Bottom up reactive processes that provide the background for action: both fitness training and mindfulness practice have been shown to moderate the reactivity of the salience networks of the brain (including amygdala and insula). Heightened activity in these structures are often a major contributing factor to childhood behavioral difficulties, including fearfulness, avoidant behavior and heightened negative reactions to sensory inputs. 

Top down controlled processes that are harnessed and improved by training goal directed task based actions which that engage the child's cognitive self-regulation processes (goal planning, inhibition, mental flexibility, sustained motivation, executive control, and self-agency) in the pursuit of achieving goals and experiencing success. 

Movement and Mindfulness Physical Therapy and difficult behaviors 

  • Sensory over-responsivity - due to heightened reactivity of the salience network
  • Negative responses to strong sensations from the body (anxiety sensitivity)
  • Meltdowns and tantrums related to being overwhelmed
  • Avoidant behaviors used as a way to get out of task that appear threatening or difficult 
  • Tendency to negative self-appraisal, poor tolerance of error, and prefectionism 
  • Hyperactivity in response to novel situations
  • Fear of injury - including fear of heights and falling 
  • Becoming overwhelmed by new or unpredictable situations 

Training fitness, flexibility, posture  and coordination 

Movement and Mindfulness Physiotherapy uses a task based, context oriented approach to improving a child's ability to perform the many movement based tasks that are important in everyday home life, in the classroom and playground and in the community. 

Movement and Mindfulness Physical Therapy Intervention Strategies

  • Routines based assessment of daily function and participation
  • Collaborative goal selection and setting 
  • Task based fitness and coordination training which addresses impairments, function and participation
  • Careful attention to flexibility using active mobilization 
  • Mindfulness training combined with attention games 
  • Use of a ful range training principles/approaches to enhance engagement and learning 
  • Therapists understand the impact of poor emotional and cognitive self-regulation on motivation and learning
  • Select training tools, feedback and reward strategies appropriate to the individual child

Parent-as-trainers approach 

  • Providing parents with the information they need to understand their children's difficulties in a comprehensive manner
  • Helping parents to find ways to incorporate training into daily routines
  • Modeling behavior enhancement strategies 

Why pay attention to attention and emotional and cognitive self-regulation? 

Many children with movement difficulties, including those with joint hypermobility, developmental coordination disorder, developmental delay, handwriting difficulties and those on the autistic spectrum have co-occurring difficulties related to effortful control, attention moderation, emotional and cognitive self-regulation, sensory over-responsivity, and a variety of other  behaviors related to having a inhibited temperament (BI) as well as anxiety and conduct disorder. 

In turn children with language, attention, anxiety and conduct disorders often have coordination difficulties (DCD) as a co-occurring condition. 

Learning and improving movement based tasks requires motivation to put effort into practicing a task, persistence in the face of failure, use of effective self-appraisal to recognize and acknowledge success, exploration of different ways to achieve a goal, staying on tasks and following and remembering instructions. 

Without good emotional and cognitive self-regulation learning is hampered and ceases to be fun and challenging.

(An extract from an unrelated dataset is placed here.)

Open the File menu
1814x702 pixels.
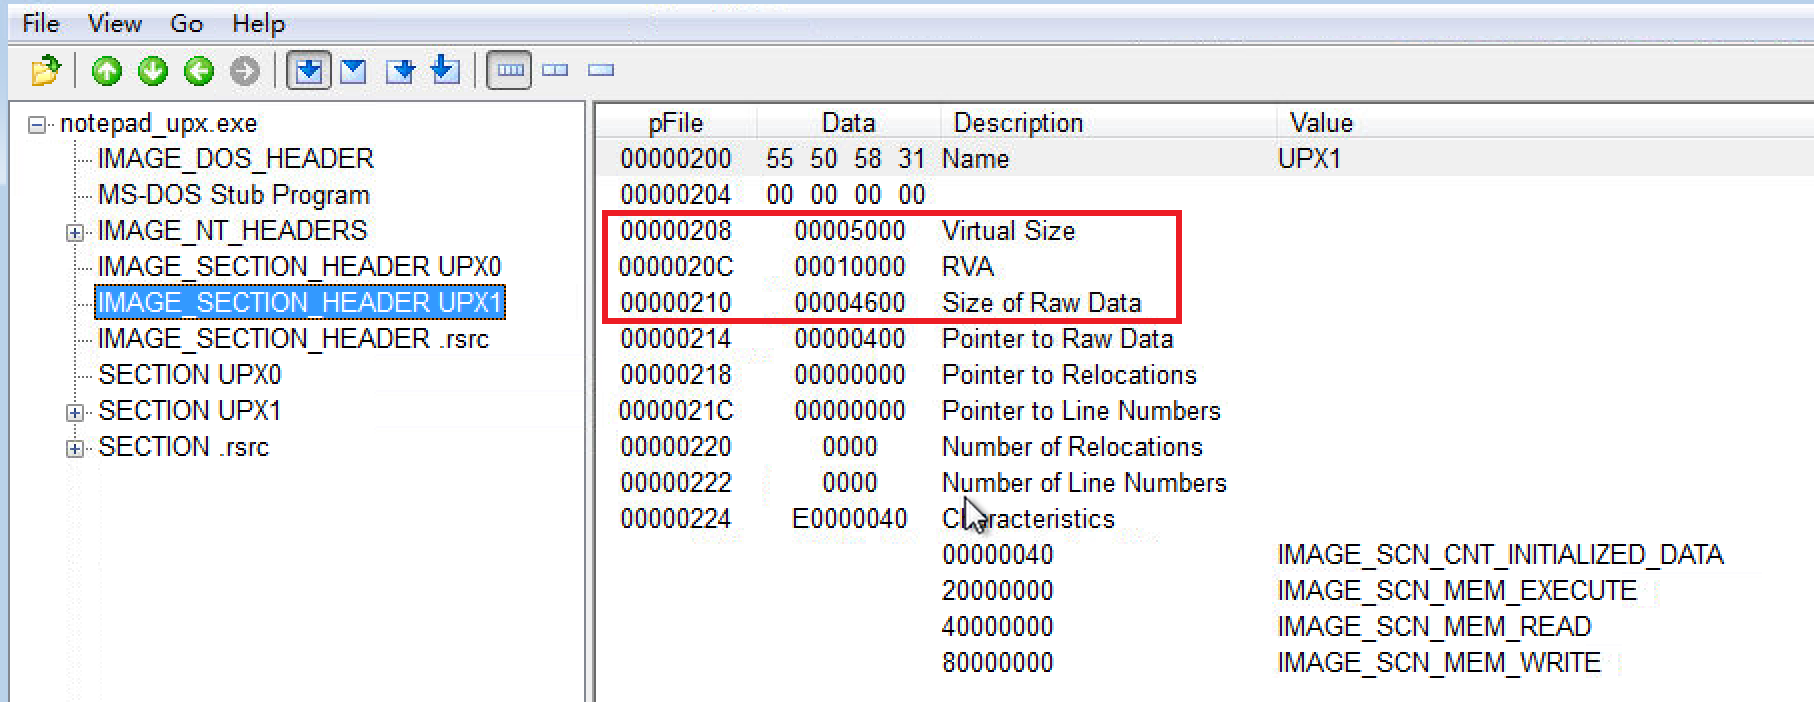click(x=41, y=23)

Motivation is poor and children fail to improve their sense of self efficacy and a I-can-do attitude to take on new challenges. 

Recognizing and addressing emotional issues and poor self regulation allows the physiotherapist to understand the child better and adapt training sessions and advice to meet the child's needs. 

M&M principles and a parent led fitness program 

The SfA Fitness and Coordination Training Guide  provides a range of ideas and instructions for putting together an effective parent led fitness and coordination training program for children. 

Starting a fitness and coordination program for your child, even if it is only 15 minutes a day has many advantages:

  • Setting goals, working at a task and achieving success motivates a child to put effort into other tasks and improves self confidence
  • Setting aside dedicated time for one-on-one interaction with your child is a great opportunity for learning how to help your child stay on task and pay attention
  • Setting goals together, and helping your child learn that with support desired goals can be achieved, will change your child's sef-efficacy. 
  • Setting goals that can be achieved in a relatively short period of time increases you and your child's sense of what is possible.